Chronic fatigue syndrome causes persistent and unexplained fatigue resulting in severe impairment to daily functioning.
Different factors predispose people to chronic fatigue syndrome, trigger the onset of the condition, or perpetuate the syndrome. The factors currently known to predispose people to CFS include: neuroticism, introversion, and inactivity in childhood.
Genetics may also have a role, as women are more prone to chronic fatigue syndrome than men.
Factors that trigger chronic fatigue syndrome include sudden severe physical or psychological distress, such as loss of a loved one. A link has also been found between infection caused by the Epstein-Barr virus and chronic fatigue. Psychological processes seem to be involved in the perpetuation of complaints in patients with chronic fatigue syndrome.

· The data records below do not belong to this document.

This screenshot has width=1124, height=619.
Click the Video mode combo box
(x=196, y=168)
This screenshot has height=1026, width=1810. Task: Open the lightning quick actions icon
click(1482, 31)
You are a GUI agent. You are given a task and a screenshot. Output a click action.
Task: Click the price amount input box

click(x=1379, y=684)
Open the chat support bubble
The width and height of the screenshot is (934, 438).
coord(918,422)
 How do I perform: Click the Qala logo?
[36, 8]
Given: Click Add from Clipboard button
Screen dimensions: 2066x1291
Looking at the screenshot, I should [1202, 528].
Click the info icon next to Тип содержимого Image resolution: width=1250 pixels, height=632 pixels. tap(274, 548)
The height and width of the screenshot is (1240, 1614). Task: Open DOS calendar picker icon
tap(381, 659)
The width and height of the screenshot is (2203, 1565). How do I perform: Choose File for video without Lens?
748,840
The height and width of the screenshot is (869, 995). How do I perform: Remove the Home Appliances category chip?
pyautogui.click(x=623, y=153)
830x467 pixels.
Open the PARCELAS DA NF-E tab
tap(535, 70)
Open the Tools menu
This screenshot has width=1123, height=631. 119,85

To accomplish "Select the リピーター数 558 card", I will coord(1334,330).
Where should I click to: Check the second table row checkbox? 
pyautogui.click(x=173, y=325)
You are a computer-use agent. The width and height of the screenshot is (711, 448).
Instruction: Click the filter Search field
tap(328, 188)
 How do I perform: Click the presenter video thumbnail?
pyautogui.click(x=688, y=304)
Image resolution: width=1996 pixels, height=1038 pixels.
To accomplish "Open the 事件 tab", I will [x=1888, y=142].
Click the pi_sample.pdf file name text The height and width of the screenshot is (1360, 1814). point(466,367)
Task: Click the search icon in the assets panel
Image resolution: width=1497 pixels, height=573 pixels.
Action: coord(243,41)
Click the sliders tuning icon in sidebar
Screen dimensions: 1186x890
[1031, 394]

Judith Prins at Radboud University Nijmegen Medical Centre, Netherlands, comments: " The aetiology and pathogenesis of chronic fatigue syndrome are generally believed to be multifactorial. Distinction between categories of predisposing, precipitating, and perpetuating factors is useful for understanding this complex disorder. The assumption is that one or more factors of each of these categories is conditional but insufficient for the development of chronic fatigue syndrome."
Prins and colleagues add that cognitive behaviour therapy ( CBT ) - a general form of psychotherapy directed at changing condition-related cognitions and behaviours - and exercise therapy are the only interventions that have been found to be beneficial for chronic fatigue syndrome. CBT teaches patients with chronic fatigue syndrome how to acquire control over symptoms.